• **Your instructions**: Search the material below for the string "screenshot" and extract each line that has it.

• **Record excerpts**:
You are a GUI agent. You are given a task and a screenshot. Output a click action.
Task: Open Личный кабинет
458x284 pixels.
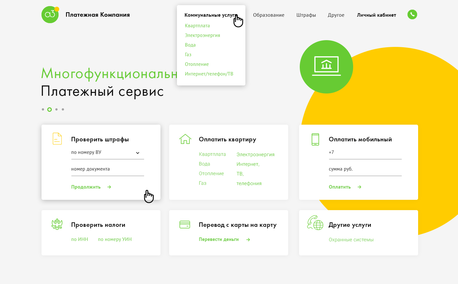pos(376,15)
--
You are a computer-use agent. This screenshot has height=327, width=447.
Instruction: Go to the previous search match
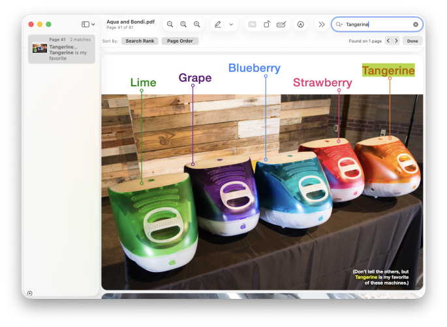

• **Reply to the task**:
You are a GUI agent. You are given a task and a screenshot. Output a click action.
You are a computer-use agent. This screenshot has height=327, width=447.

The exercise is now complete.